You are viewing a plain text version of this content. The canonical link for it is here.
Posted to users@subversion.apache.org by W J <wj...@yahoo.com> on 2004/10/25 09:17:04 UTC
storing user passwords in non-cleartext form in password-db file
Hi,
Is there a way to store the passwords configured in
the password file (pointed to by password-db) in
non-cleartext form?
I realize that obscurity is not security, but in my
case, our development is based on trust, so I am not
worried about security at all. We need some way of
authenticating users (to know who made each change to
the sources), and I want to avoid seeing the other
users' password in plaintext.
Thanks,
Walter J.
_______________________________
Do you Yahoo!?
Declare Yourself - Register online to vote today!
http://vote.yahoo.com
---------------------------------------------------------------------
To unsubscribe, e-mail: users-unsubscribe@subversion.tigris.org
For additional commands, e-mail: users-help@subversion.tigris.org
Re: storing user passwords in non-cleartext form in password-db file
Posted by W J <wj...@yahoo.com>.
I think the password-db is on the server side, and not
part of the client caching mechanism.
It is used for authentication when using the basic SVN
protocol (not the svn+ssh). I would like this password
file to have obscured user passwords, so that I could
avoid typing all my user's passwords in cleartext
(it's a privacy issue, not a security issue).
WJ
--- Eric Gillespie <ep...@pretzelnet.org> wrote:
> W J <wj...@yahoo.com> writes:
>
> > Is there a way to store the passwords configured
> in
> > the password file (pointed to by password-db) in
> > non-cleartext form?
>
> In 1.1.x, you can turn off password caching with the
> store-passwords option.
>
> --
> Eric Gillespie <*> epg@pretzelnet.org
>
>
---------------------------------------------------------------------
> To unsubscribe, e-mail:
> users-unsubscribe@subversion.tigris.org
> For additional commands, e-mail:
> users-help@subversion.tigris.org
>
>
_______________________________
Do you Yahoo!?
Declare Yourself - Register online to vote today!
http://vote.yahoo.com
---------------------------------------------------------------------
To unsubscribe, e-mail: users-unsubscribe@subversion.tigris.org
For additional commands, e-mail: users-help@subversion.tigris.org
Re: storing user passwords in non-cleartext form in password-db file
Posted by Eric Gillespie <ep...@pretzelnet.org>.
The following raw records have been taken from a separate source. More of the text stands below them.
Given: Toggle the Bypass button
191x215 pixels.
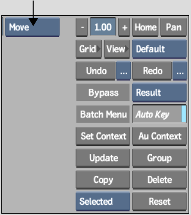Looking at the screenshot, I should pyautogui.click(x=103, y=92).
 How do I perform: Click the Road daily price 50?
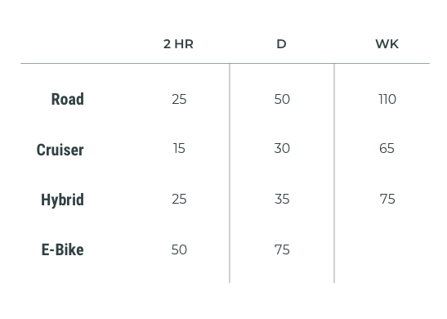[x=282, y=99]
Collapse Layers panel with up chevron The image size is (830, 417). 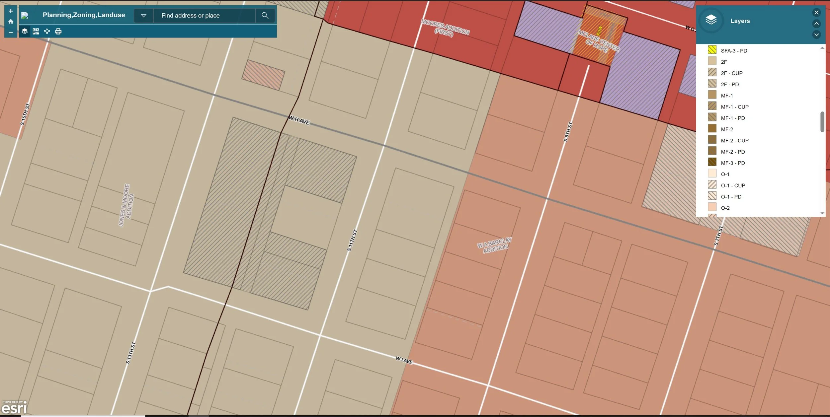tap(816, 24)
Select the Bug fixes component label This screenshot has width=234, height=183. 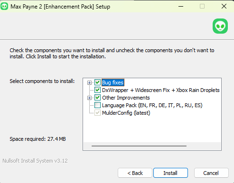[113, 82]
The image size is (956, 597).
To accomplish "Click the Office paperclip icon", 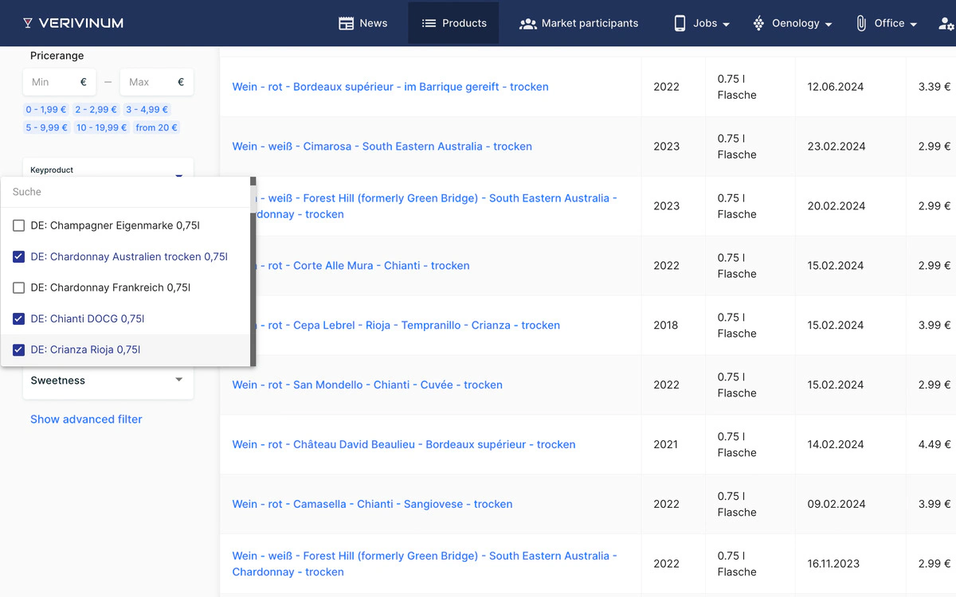I will (x=861, y=23).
W J <wj...@yahoo.com> writes:
> Is there a way to store the passwords configured in
> the password file (pointed to by password-db) in
> non-cleartext form?
In 1.1.x, you can turn off password caching with the
store-passwords option.
--
Eric Gillespie <*> epg@pretzelnet.org
---------------------------------------------------------------------
To unsubscribe, e-mail: users-unsubscribe@subversion.tigris.org
For additional commands, e-mail: users-help@subversion.tigris.org
Re: storing user passwords in non-cleartext form in password-db file
Posted by Jim Hague <ji...@fluffy.bear-cave.org.uk>.
In article <20...@web14521.mail.yahoo.com>,
W J <wj...@yahoo.com> wrote:
>Assume the developer used svn+ssh:// to check out
>sources.
>When she wants to commit the changes, will she have to
>use the "--username" argument, or does svn remember
>that the checkout was done remotely, and use the cache
>/ prompt her for a password (allowing her to omit the
>annoying --username argument)?
On Linux and AIX the --username argument doesn't seem to work for me.
I specify the username in the URL, e.g. svn+ssh://jim@svnhost.org/.
This is obviously retained, and I am prompted for the password on future
sessions as you'd expect. I use svn+ssh: in conjunction with ssh-agent to avoid
RSI from password typing.
--
Jim Hague - jim@bear-cave.org.uk Never trust a computer you can't lift.
---------------------------------------------------------------------
To unsubscribe, e-mail: users-unsubscribe@subversion.tigris.org
For additional commands, e-mail: users-help@subversion.tigris.org
Re: storing user passwords in non-cleartext form in password-db file
Posted by Jeroen Leenarts <le...@tiscali.nl>.
I believe that's something that has to be arranges within the specific
users ssh client. I recall somethin about a some agent command line tool
for Putty to cache credentials in memory on the client side.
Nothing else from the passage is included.